Thus, different zwitterionization approaches have been developed so far to prepare non-fouling bioceramics. In general, these strategies include the surface grafting with zwitterionic polymers or with low molecular moieties, involving the surface modification with either carboxylic and/or amine groups in separate steps [15,16,17,18,19]. Recently, it has been reported that the amino acids represent an alternative to provide bioceramics with a zwitterionic character.
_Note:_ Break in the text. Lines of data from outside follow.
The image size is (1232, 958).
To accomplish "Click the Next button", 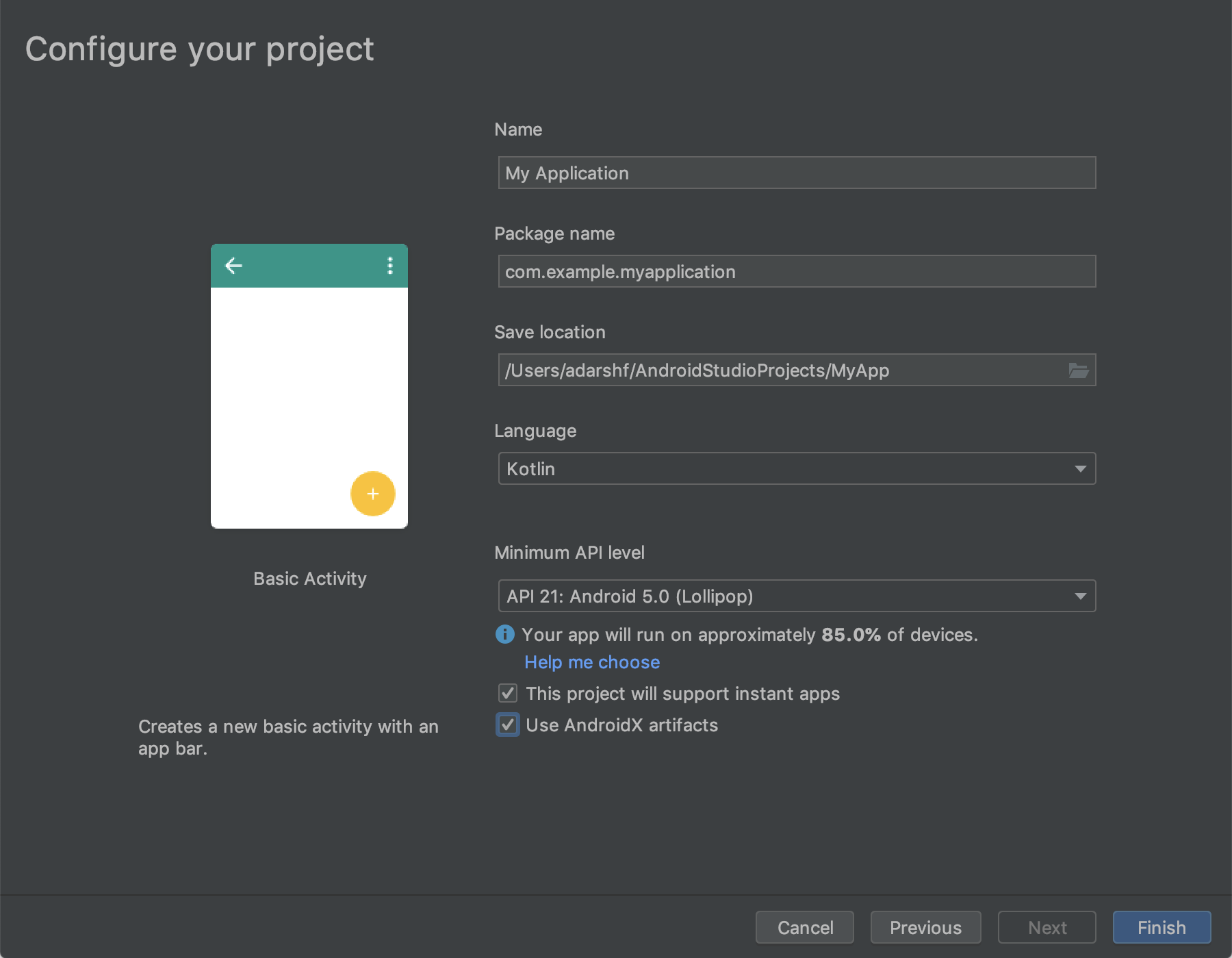I will tap(1047, 927).
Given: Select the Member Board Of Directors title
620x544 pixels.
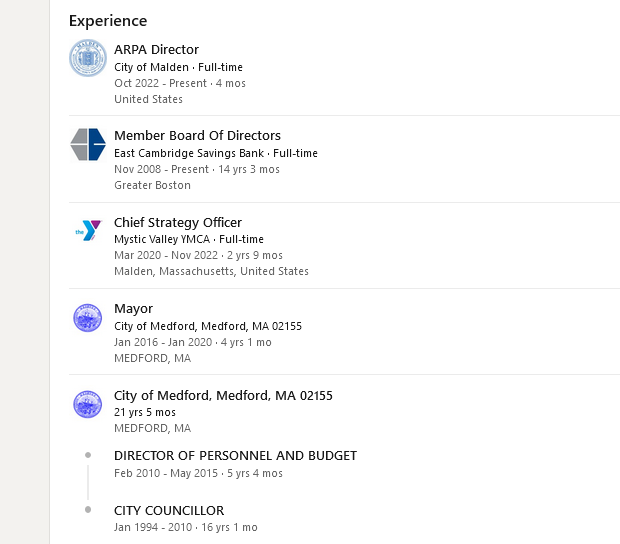Looking at the screenshot, I should tap(197, 136).
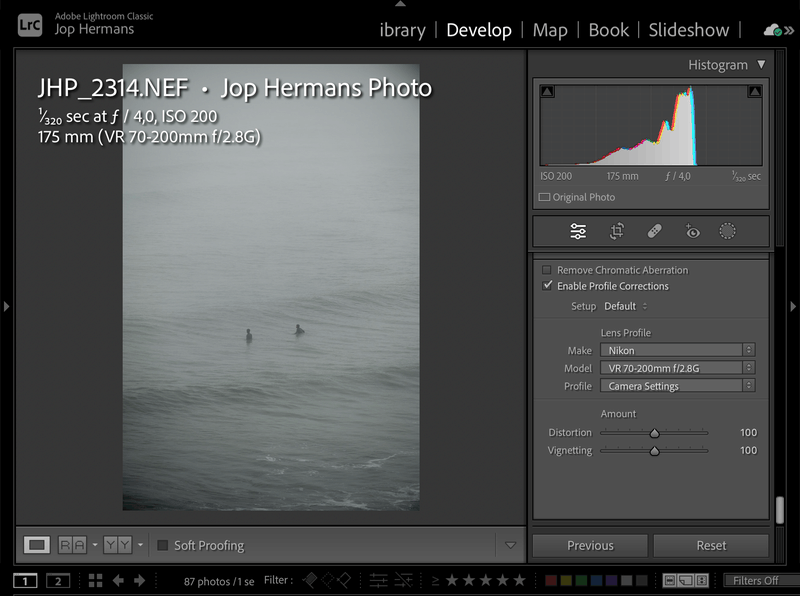Open the lens Make dropdown showing Nikon

(x=676, y=350)
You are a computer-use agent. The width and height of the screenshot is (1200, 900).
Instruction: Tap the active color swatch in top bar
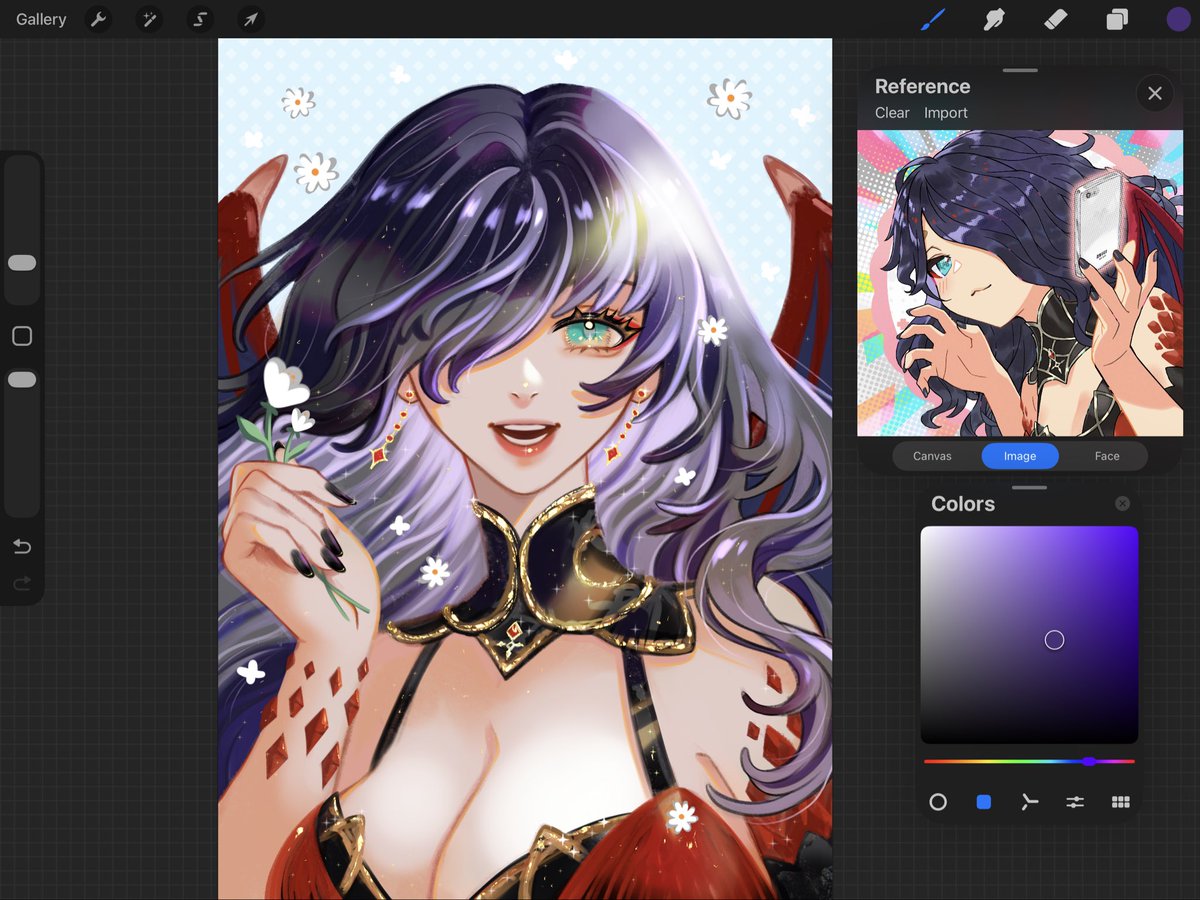(1177, 19)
In this sense, cysteine was grafted to the surface of silica nanoparticles via a two-step procedure, showing high resistance to non-specific protein adsorption [20]. In this sense, the amino acid l-lysine (lysine) is even more attractive to create low-fouling surface owing to its low cost, high biocompatibility, and widespread availability. Lysine is a basic amino acid, which contains two primary amino groups (-NH2) and one carboxylic group (-COOH) with pKa for the α-amino and the carboxylic groups at 9.06 and 2.16, respectively. Consequently, at neutral pH these groups are simultaneously protonated and deprotonated. When the ε-amino group has reacted, the remaining amino group and carboxyl group form an anion-cation pair, i.e., a zwitterion, which exhibits antifouling activity [21,22,23]. For instance, Shi et al. [24] grafted lysine, glycine, and serine onto the surface of hydrolyzed polyacrylonitrile membrane with a high concentration of carboxylic acid groups. The modified membranes had similar hydrophobicity, as determined from water contact angle measurements, while the lysine-modified membrane showed the least protein fouling. Moreover, Zhi et al. [25] grafted lysine onto polydopamine-coated poly(ethylene terephthalate) that showed improved resistance to non-specific protein adsorption and platelet adhesion.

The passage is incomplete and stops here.